As if the sound of this Virginia-based nonet weren't big enough, Fight the Big Bull have invited New York arranger and trumpeter Steven Bernstein to add his brand of chunky jazz to the mix in this new release that has the best of both the improv and compositional worlds in some very inspired free blowing and some cunningly composed and arranged charts.
An ensemble this large can be tricky in free improv, unless the musicians are intimately familiar with one another, and this is obviously the case here, judging from the cohesive playing throughout the disc.
While Bernstein (of the Lounge Lizards, Sex Mob and Millennial Territory Orchestra) is a catalytic force on this disc, eight compositions are evenly distributed between him and guitarist/leader Matt White, while a ninth tune, "Jemima Surrender," was penned by Robbie Robertson and Levon Helm during their days with the Band.
The nine tracks feature material that ranges from some delicately textured writing as in "Mobile Tigers," which seems to float and come to be as if borne by a calm, steady breeze, and more funky tunes like "Mothra," in which all the power of a big band is bought to the fore. The latter composition has the tasteful building of an engaging, complex piece that makes as much use of the possible volume of the nonet as it does of the varied colors and textures of the instruments (saxes, trumpets, trombones, guitar, bass, drums and percussion). Its funky groove after a minimalist introduction provides a springboard for some of the disc's best solos.
Bernstein's arrangement of "Jemima Surrender" is impressive for it color contrasts, a pulling-out-all-the-stops example of what an arrangement can do for a familiar composition, transforming it into a new piece. Also, as a trumpeter, Bernstein adds a wild second line to the already very able voice of fellow trumpeter Bob Miller.

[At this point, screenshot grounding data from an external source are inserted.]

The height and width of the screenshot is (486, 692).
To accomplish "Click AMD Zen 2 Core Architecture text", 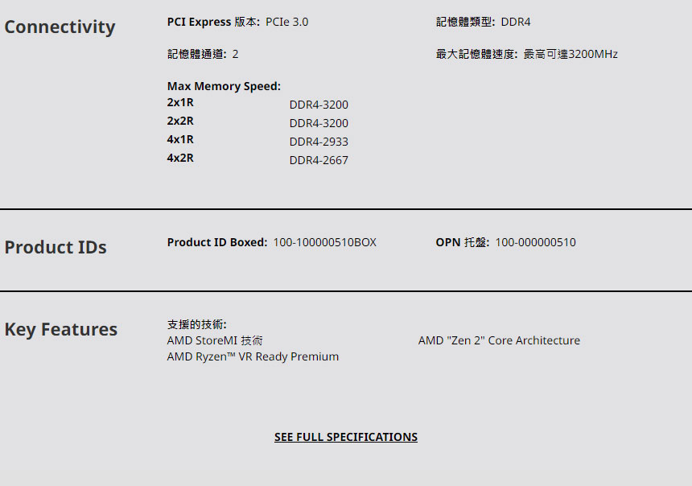I will 499,340.
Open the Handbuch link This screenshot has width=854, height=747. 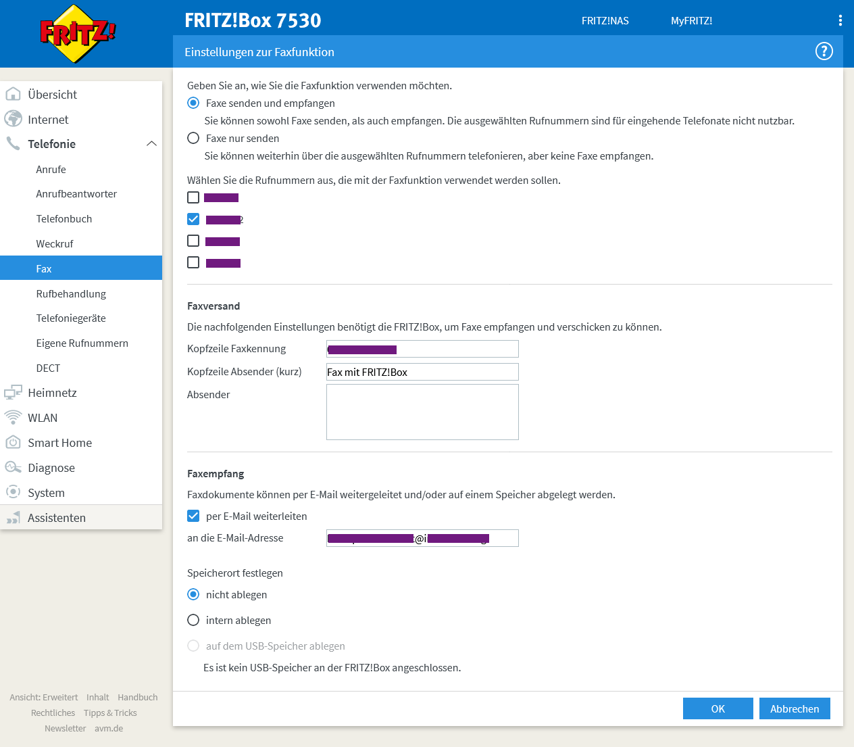[x=137, y=697]

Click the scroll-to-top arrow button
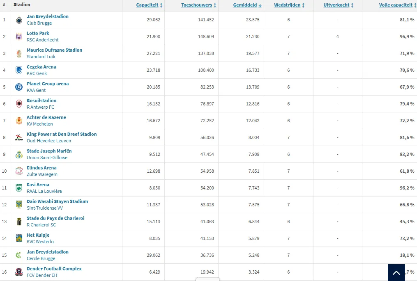pos(396,272)
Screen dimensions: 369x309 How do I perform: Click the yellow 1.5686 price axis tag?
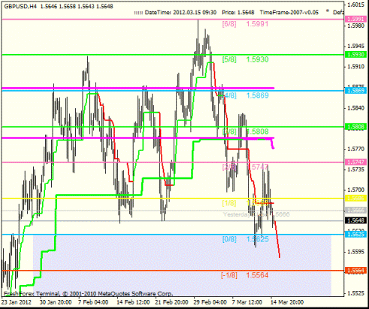coord(355,198)
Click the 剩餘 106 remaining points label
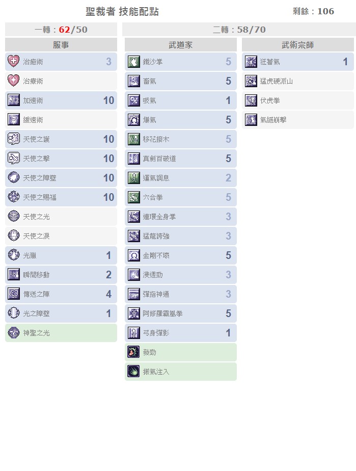356x471 pixels. [313, 11]
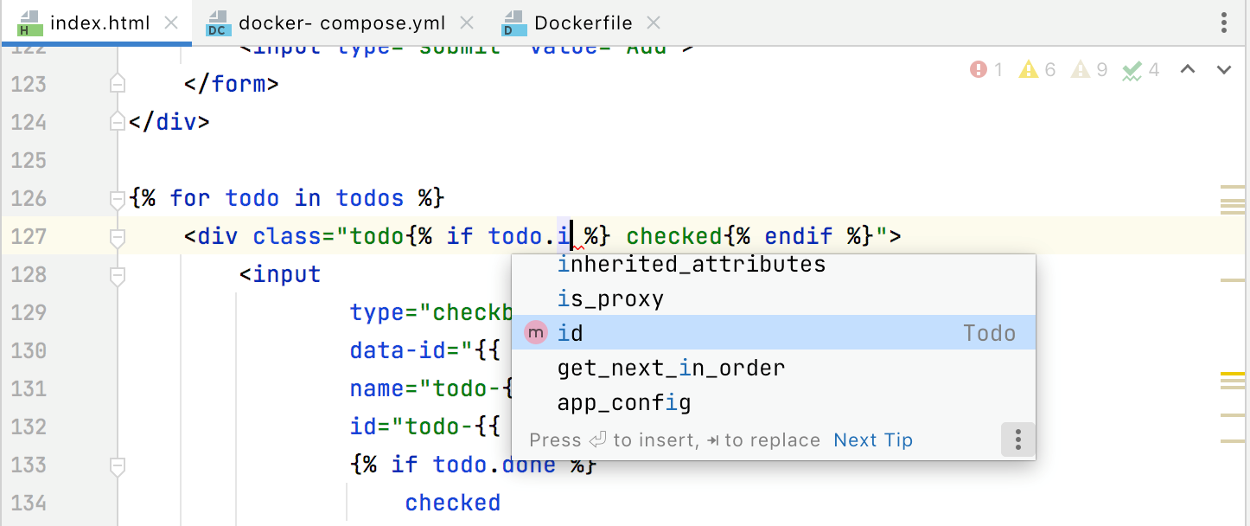Go to previous highlighted error arrow
1250x526 pixels.
pos(1188,70)
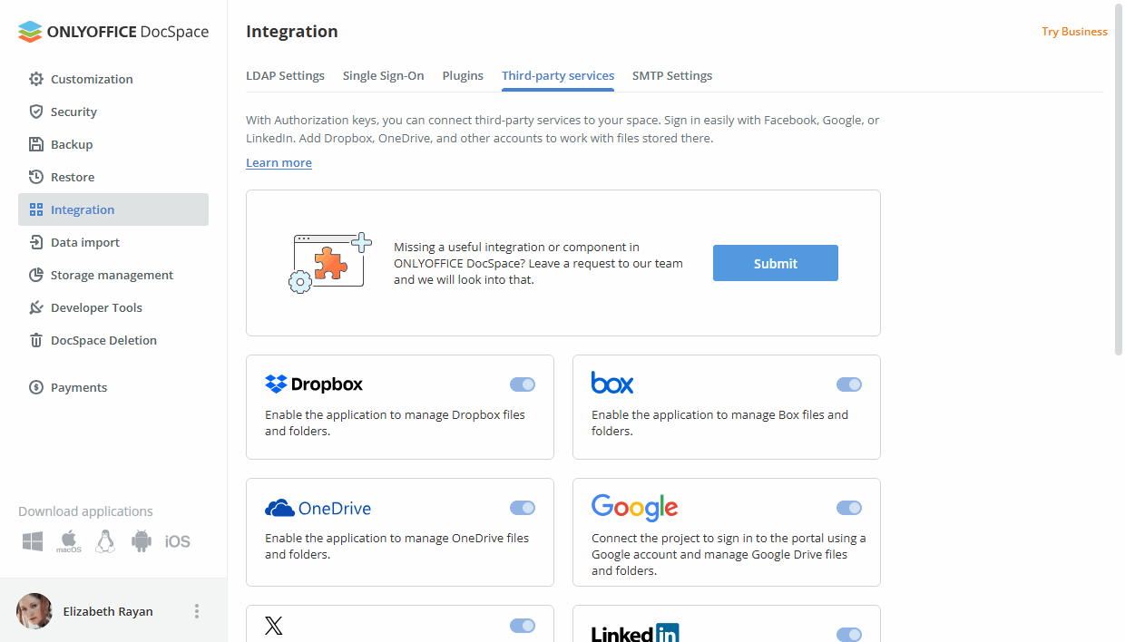Open the Learn more link

279,162
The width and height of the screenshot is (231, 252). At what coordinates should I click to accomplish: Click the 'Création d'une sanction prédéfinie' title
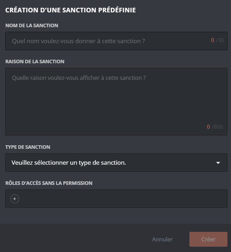pos(71,10)
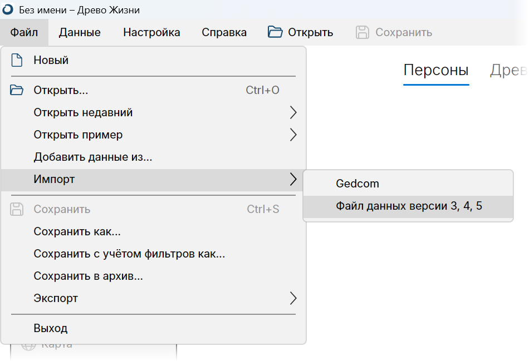This screenshot has height=361, width=529.
Task: Switch to the Персоны tab
Action: pos(436,71)
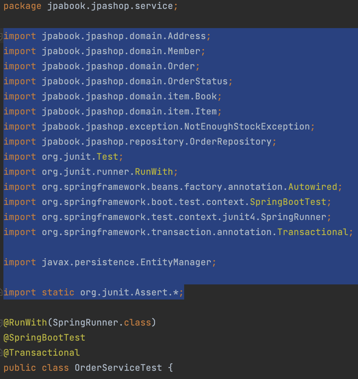
Task: Collapse the fold marker beside @RunWith annotation
Action: point(1,322)
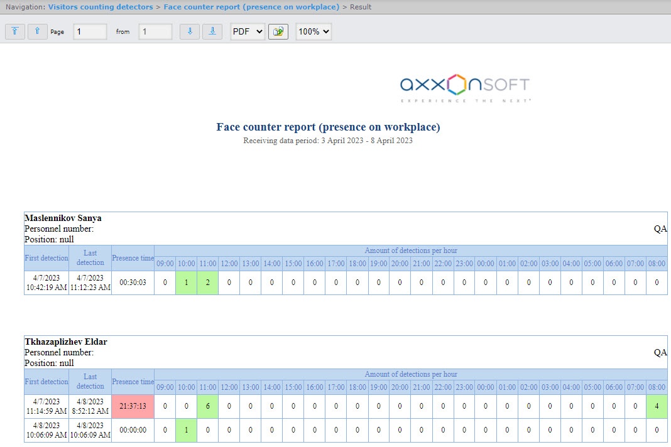Viewport: 671px width, 447px height.
Task: Open the 100% zoom level dropdown
Action: coord(314,31)
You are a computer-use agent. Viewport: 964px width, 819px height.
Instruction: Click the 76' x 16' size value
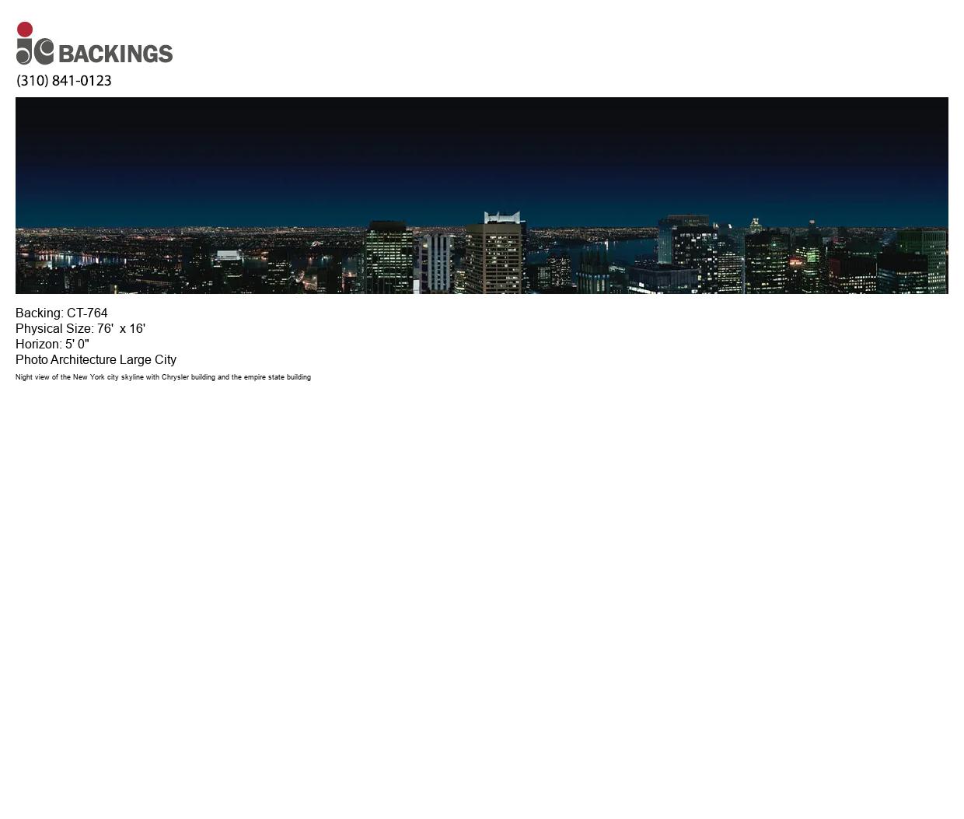121,329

The title tune is very spare, making maximum use of each instrument in this multi-voiced orchestra, and contains a memorably fluid tenor solo. We get some Ellingtonian touches in "Gold Lions,'" and some Mingusian flavors in the shifting tempi and textures of many of these pieces, although there's also some rocking out in "Gold lion," in a kind of Ellington-meets-the-Rolling-Stones moment. Another rock moment happens in the Bernstein-penned "Martin Denn," and the closer, "Rockers" is an equally eclectic, multi-textured, yet cohesive and coherent piece that shows these musicians are on the same wavelength.
Electronics meet acoustics in the cello, guitar/bass opening of the suite called "Eddie and Cameron Strike Back/ Satchel Paige," which is, again, Ellingtonian in its formal and in some of its tonal concepts, but which contains a large portion of newness, with the percussive lines, the rhythms and the presence of some of the freest playing on the album.